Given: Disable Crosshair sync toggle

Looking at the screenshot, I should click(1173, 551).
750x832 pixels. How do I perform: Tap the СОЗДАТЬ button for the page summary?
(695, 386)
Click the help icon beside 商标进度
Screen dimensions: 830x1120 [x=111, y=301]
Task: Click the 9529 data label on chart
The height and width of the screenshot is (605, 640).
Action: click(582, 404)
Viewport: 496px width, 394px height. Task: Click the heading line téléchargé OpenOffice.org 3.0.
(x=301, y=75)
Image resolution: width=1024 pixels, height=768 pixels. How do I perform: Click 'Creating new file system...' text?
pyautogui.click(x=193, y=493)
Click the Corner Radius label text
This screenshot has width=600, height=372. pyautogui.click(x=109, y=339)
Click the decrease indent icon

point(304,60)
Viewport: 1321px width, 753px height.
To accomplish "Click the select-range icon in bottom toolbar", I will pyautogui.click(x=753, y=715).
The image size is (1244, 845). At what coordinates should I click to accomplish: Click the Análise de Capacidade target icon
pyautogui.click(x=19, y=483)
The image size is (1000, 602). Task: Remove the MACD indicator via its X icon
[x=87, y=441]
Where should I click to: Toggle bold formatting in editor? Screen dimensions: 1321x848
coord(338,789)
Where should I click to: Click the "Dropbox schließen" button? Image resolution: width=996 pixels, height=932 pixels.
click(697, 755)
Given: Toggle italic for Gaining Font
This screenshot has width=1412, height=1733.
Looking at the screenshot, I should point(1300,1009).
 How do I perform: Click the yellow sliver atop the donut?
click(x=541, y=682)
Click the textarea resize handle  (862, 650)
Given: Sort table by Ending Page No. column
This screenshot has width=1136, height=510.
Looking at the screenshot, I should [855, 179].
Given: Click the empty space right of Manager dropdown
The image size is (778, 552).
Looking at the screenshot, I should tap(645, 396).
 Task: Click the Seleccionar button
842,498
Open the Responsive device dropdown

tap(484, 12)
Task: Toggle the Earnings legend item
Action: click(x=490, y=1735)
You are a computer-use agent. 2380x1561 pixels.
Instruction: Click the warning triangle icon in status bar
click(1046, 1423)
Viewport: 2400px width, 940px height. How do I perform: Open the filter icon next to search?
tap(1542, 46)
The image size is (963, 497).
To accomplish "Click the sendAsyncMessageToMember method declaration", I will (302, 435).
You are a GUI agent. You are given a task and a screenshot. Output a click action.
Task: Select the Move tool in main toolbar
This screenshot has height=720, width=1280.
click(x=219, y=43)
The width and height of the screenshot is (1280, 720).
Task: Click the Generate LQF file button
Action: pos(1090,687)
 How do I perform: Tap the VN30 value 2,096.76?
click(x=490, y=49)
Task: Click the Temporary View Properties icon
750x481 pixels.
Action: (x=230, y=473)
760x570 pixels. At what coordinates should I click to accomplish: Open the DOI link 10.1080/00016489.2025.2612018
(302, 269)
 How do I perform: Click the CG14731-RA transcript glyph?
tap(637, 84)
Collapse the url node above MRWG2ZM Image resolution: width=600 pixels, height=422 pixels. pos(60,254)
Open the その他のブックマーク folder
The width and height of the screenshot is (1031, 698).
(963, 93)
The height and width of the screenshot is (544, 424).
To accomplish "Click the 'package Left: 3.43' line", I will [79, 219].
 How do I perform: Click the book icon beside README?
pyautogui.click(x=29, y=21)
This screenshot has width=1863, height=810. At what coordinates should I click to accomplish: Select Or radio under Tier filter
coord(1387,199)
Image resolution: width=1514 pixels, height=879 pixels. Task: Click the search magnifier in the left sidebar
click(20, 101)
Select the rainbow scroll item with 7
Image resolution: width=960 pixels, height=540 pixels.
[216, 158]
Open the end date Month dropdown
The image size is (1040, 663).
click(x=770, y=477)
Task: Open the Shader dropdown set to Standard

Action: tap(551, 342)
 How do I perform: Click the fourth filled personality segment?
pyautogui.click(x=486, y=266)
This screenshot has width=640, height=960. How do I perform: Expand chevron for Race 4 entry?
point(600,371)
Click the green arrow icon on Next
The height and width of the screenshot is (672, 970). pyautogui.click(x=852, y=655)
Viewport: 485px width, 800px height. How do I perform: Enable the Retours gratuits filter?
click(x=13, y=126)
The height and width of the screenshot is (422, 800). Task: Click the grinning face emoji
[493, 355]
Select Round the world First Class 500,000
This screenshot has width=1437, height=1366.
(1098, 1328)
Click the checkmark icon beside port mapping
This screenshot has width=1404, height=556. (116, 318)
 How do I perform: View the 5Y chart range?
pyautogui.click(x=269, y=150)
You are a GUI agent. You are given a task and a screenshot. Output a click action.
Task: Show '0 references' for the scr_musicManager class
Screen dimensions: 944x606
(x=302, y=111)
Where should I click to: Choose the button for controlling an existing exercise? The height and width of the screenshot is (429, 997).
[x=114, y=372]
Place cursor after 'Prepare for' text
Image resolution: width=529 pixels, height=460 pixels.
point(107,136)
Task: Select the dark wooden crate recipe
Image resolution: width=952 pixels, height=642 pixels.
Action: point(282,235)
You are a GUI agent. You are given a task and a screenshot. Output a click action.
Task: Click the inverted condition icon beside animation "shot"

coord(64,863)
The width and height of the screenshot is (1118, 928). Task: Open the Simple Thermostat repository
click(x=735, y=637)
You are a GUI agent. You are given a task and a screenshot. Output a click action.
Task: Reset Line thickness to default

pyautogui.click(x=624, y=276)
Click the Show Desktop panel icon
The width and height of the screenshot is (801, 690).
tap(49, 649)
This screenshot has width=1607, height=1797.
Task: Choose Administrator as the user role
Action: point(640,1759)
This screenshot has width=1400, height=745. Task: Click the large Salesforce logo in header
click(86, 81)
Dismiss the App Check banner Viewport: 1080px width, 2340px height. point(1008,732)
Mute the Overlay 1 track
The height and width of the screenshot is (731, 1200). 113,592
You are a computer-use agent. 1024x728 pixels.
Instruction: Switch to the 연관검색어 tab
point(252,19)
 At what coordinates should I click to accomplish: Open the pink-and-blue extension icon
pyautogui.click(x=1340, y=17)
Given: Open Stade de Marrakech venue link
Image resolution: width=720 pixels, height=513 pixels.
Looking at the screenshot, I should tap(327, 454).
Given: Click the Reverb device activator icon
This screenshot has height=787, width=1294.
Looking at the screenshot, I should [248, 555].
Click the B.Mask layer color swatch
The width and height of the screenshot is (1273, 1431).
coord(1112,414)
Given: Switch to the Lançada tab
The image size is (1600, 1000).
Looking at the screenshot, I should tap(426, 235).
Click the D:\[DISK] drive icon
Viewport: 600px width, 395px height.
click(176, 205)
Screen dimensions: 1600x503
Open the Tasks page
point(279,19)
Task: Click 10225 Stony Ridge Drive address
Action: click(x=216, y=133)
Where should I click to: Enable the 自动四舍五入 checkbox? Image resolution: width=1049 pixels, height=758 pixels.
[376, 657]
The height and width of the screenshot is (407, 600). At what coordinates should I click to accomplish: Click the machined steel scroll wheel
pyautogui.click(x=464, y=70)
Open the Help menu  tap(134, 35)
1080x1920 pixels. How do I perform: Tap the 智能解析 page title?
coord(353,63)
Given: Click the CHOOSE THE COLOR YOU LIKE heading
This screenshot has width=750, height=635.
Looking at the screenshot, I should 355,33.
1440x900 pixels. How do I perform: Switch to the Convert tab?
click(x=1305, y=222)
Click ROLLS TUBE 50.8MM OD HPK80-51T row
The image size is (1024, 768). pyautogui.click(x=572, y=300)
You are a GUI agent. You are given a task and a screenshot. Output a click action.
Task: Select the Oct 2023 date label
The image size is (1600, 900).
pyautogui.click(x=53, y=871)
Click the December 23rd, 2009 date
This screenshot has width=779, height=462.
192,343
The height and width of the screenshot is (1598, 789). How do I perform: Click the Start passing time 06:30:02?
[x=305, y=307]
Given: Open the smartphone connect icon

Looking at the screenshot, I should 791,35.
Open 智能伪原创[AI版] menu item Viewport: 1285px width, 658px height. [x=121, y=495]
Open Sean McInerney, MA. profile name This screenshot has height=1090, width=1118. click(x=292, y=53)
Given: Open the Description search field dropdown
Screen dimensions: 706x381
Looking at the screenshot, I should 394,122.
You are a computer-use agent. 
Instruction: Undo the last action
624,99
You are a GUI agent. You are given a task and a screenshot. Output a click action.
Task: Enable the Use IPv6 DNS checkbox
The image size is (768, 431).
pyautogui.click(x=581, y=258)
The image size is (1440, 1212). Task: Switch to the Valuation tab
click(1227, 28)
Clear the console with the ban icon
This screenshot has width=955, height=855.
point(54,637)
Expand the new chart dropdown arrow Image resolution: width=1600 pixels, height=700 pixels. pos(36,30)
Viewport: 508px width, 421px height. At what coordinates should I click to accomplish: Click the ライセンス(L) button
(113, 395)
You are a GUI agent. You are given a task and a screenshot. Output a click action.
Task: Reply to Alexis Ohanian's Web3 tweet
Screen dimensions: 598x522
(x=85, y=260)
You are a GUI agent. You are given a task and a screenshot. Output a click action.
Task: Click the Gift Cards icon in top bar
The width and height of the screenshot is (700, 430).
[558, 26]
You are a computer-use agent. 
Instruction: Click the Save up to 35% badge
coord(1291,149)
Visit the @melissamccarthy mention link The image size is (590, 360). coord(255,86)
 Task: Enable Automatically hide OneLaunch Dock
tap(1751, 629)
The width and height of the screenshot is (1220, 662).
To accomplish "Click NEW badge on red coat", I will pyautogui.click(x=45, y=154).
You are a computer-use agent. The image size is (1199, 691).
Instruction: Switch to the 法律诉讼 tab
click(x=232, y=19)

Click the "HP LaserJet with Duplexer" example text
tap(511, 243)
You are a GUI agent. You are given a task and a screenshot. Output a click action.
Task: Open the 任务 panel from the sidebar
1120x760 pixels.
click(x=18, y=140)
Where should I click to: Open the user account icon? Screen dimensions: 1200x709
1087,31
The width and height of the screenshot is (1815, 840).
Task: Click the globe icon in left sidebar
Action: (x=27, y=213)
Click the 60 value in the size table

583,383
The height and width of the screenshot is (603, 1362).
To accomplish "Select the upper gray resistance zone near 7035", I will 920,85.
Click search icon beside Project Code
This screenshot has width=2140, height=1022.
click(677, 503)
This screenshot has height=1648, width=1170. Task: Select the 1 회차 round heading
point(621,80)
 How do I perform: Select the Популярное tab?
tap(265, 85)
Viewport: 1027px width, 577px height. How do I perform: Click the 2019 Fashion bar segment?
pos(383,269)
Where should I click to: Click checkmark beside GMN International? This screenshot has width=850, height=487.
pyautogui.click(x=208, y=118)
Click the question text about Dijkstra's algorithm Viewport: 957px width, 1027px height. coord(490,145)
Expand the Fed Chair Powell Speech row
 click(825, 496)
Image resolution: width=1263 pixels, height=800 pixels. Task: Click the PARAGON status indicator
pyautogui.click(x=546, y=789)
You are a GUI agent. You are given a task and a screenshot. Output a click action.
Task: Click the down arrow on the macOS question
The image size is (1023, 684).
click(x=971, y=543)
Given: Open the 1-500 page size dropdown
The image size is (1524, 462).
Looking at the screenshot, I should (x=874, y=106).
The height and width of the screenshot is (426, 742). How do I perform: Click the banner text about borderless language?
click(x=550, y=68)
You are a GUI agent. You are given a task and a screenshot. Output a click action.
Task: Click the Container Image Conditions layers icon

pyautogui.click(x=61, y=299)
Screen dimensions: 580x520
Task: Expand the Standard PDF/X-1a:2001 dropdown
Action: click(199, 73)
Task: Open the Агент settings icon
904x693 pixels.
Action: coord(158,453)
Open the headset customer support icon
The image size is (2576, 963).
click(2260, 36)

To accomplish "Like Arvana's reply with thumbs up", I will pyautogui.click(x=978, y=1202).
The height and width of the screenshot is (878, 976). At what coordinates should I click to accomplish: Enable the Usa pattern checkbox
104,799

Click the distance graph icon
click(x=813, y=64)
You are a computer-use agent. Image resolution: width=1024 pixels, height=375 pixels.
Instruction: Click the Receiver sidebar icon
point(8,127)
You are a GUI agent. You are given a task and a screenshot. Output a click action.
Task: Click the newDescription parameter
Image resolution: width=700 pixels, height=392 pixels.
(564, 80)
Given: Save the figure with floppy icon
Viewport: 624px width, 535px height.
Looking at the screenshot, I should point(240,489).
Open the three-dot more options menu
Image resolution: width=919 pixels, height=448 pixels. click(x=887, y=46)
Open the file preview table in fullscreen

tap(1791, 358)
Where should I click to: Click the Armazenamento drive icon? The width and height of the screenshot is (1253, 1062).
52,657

========================

[Assignment]: Go through the entries above and copy out every line that includes the word "will".

[Task response]:
To accomplish "Click the select-range icon in bottom toolbar", I will pyautogui.click(x=753, y=715).
To accomplish "Click the sendAsyncMessageToMember method declaration", I will (302, 435).
To accomplish "Click the 'package Left: 3.43' line", I will [79, 219].
To accomplish "Click NEW badge on red coat", I will pyautogui.click(x=45, y=154).
To accomplish "Select the upper gray resistance zone near 7035", I will 920,85.
To accomplish "Like Arvana's reply with thumbs up", I will pyautogui.click(x=978, y=1202).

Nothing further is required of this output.